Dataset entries
----------------
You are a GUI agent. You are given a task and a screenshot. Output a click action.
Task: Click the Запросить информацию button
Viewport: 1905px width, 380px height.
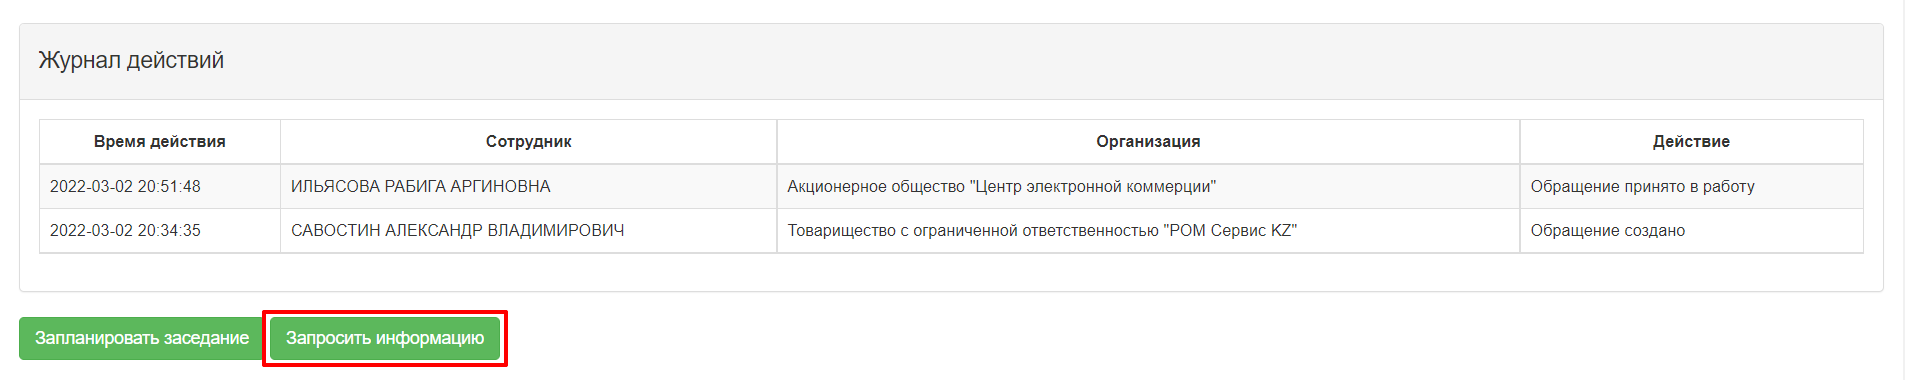click(385, 338)
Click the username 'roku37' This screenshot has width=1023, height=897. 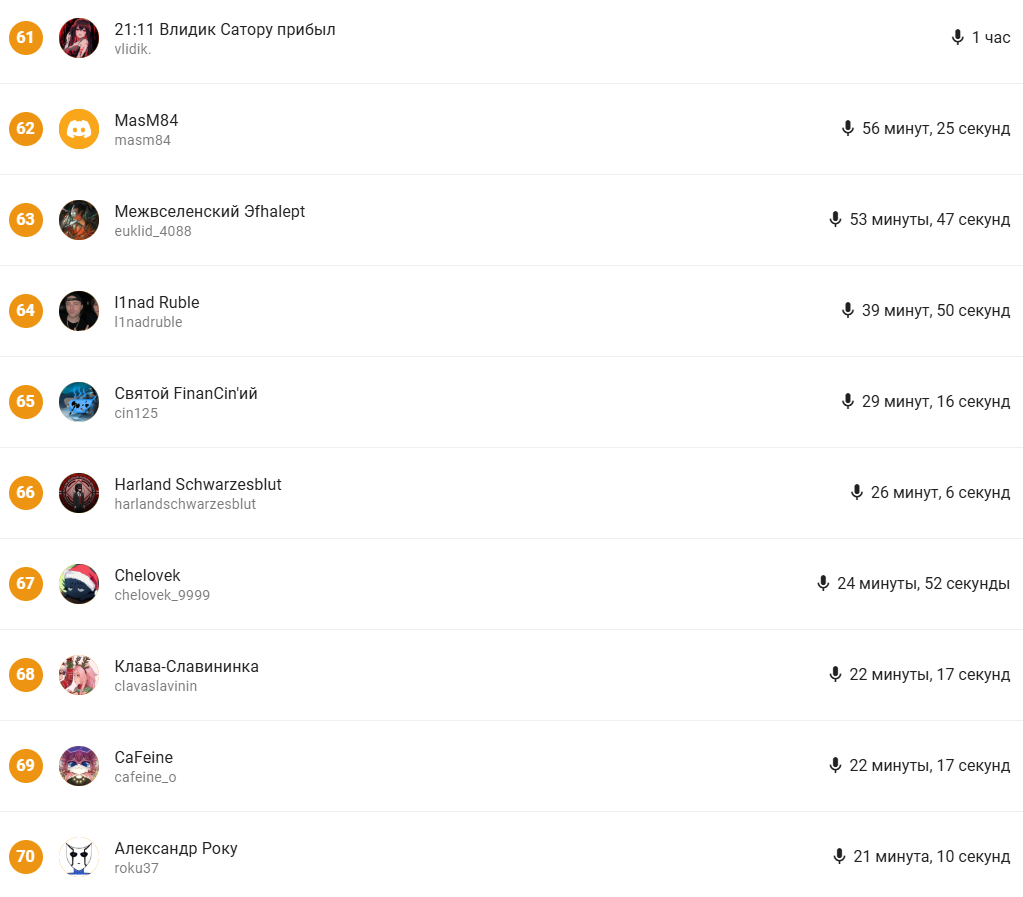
----------------
TASK DESCRIPTION:
A faithful, word-for-word copy of the records above, pictures left out, is the answer.

TASK RESPONSE:
You are a GUI agent. You are given a task and a screenshot. Output a click action.
Task: Click the Запросить информацию button
Viewport: 1905px width, 380px height.
click(385, 338)
Click the username 'roku37' This screenshot has width=1023, height=897. 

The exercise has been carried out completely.